Podcast: 41 Years of Controversy – A Conversation with Harold Pride and De Angela Duff

Here we are again, my first podcast in more than a year, and I couldn’t have asked for better guests than Harold Pride and De Angela Duff to discuss Prince’s fourth and quite possibly most underrated album, 1981’s Controversy. If you’ve been listening to these deep-dive album retrospectives, Harold needs no introduction; and, since the Prince scholarly community is a pretty small one, De Angela may not need one either. Suffice to say that she’s the biggest advocate of Controversy I know, and she makes a convincing case that it’s not only a great album in its own right, but also the linchpin of Prince’s entire career.

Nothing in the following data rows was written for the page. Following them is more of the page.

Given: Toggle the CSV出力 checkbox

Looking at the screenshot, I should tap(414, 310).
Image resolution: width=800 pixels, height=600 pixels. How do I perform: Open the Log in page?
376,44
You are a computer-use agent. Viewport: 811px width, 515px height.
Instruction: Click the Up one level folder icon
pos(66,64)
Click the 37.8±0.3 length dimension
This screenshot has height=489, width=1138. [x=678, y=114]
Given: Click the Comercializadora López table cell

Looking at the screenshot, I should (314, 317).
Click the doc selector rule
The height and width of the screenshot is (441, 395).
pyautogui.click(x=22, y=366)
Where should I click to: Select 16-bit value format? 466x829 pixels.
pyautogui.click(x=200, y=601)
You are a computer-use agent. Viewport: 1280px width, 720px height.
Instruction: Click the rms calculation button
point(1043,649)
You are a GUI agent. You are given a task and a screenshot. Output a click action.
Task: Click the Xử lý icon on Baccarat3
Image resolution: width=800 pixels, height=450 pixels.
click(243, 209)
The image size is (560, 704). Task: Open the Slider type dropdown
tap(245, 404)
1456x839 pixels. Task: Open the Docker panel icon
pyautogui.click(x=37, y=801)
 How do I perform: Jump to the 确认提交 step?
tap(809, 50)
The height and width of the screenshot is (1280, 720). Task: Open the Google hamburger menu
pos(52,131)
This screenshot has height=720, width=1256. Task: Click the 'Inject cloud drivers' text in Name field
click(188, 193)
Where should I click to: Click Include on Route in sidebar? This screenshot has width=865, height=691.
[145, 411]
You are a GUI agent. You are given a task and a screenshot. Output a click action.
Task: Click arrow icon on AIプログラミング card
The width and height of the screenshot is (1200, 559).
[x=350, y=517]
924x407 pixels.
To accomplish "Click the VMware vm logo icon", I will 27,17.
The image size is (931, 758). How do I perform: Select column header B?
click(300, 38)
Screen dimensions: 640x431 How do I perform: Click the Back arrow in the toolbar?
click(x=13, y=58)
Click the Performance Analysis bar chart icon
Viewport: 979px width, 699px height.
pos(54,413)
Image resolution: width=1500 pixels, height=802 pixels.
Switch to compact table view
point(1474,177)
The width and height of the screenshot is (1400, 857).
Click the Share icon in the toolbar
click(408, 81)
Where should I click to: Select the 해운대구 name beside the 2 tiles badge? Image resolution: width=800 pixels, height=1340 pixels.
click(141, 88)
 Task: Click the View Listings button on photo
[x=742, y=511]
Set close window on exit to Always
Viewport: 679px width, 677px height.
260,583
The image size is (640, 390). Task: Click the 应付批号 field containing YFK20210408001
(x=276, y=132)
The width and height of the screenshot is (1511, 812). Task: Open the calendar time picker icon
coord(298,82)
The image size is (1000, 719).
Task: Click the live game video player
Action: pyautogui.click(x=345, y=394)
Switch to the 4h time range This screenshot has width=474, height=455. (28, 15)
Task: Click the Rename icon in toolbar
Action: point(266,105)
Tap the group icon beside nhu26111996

One quick note: you will likely notice that there was a significant drop in audio quality this episode; this was due to a perfect storm of technical issues that, unfortunately, left the low-quality Skype call recording as the only usable audio source from our conversation. I think you’ll get used to it, but I will assure you anyway that I’m taking steps to make sure we sound better next time. And yes, speaking of “next time,” I do have plans for more episodes in the coming months–probably not in October, but maybe one more before the end of the year, and then more to come in early 2023. If you want to hear the episodes as soon as they drop, remember to subscribe on your podcast service of choice using the links above!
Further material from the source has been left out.